§ EXERCISE INSTRUCTIONS
Could you output, word for word, only the lines from the line with "Screen dimensions: 359x299" to the end of the entries, including both ends? Omit the pictures.

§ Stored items

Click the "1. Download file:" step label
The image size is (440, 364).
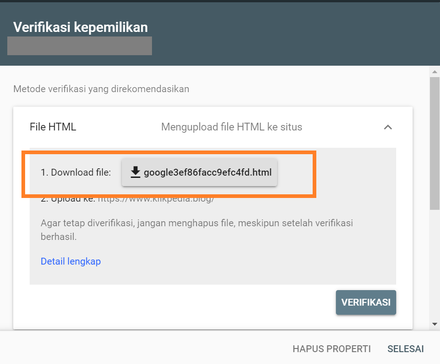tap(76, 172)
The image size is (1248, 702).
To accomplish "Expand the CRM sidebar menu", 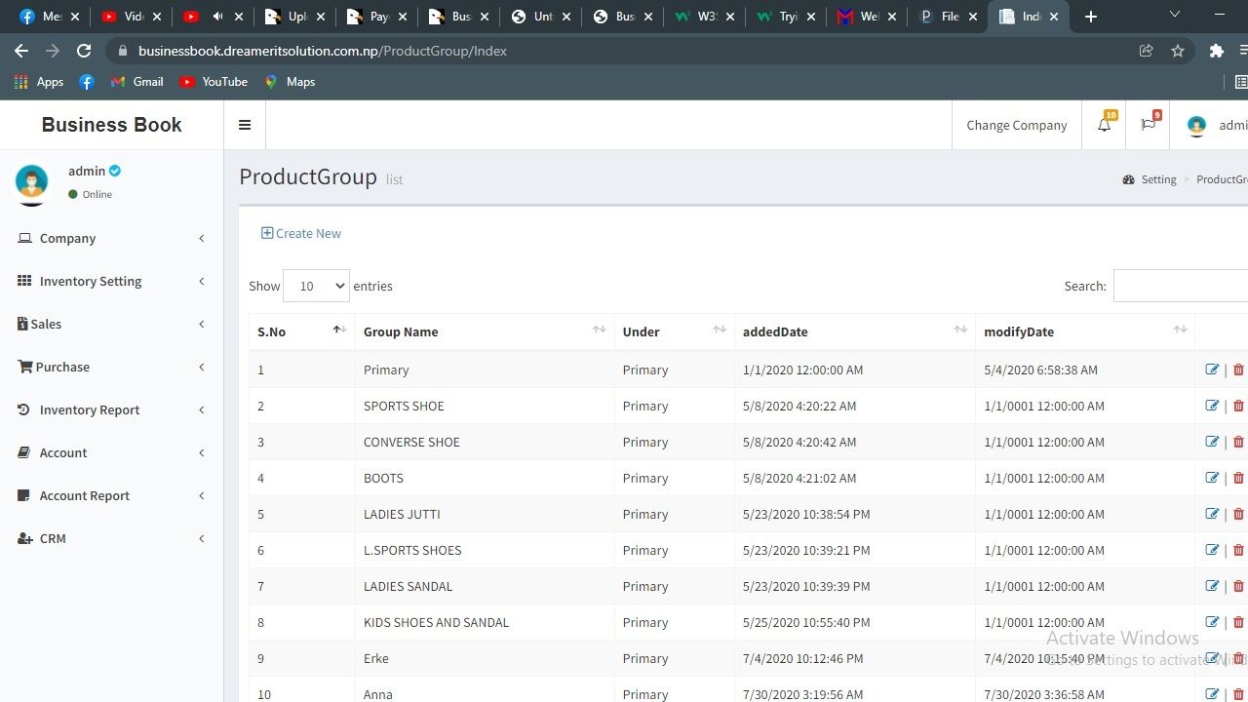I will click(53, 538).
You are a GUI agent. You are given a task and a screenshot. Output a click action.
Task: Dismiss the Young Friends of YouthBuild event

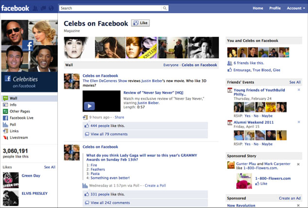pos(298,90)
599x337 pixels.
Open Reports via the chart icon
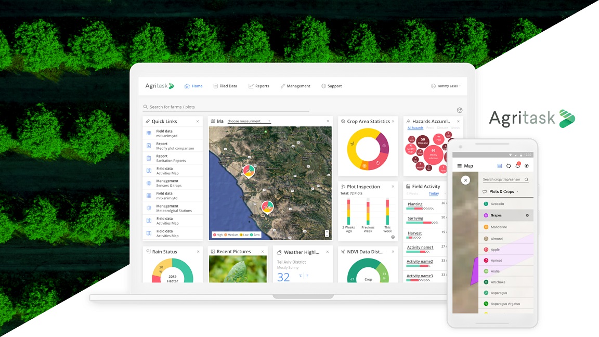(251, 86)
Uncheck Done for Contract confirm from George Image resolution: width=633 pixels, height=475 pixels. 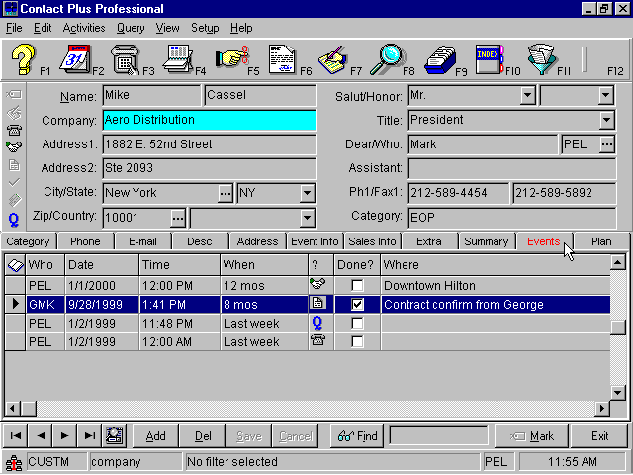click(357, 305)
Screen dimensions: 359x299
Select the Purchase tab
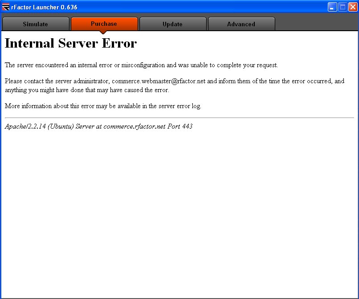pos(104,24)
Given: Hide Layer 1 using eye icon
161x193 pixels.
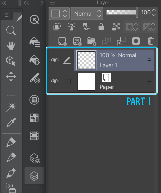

§ WRITTEN SOLUTION
Screen dimensions: 359x299
Select the Purchase tab
pos(104,24)
Given: Hide Layer 1 using eye icon
161x193 pixels.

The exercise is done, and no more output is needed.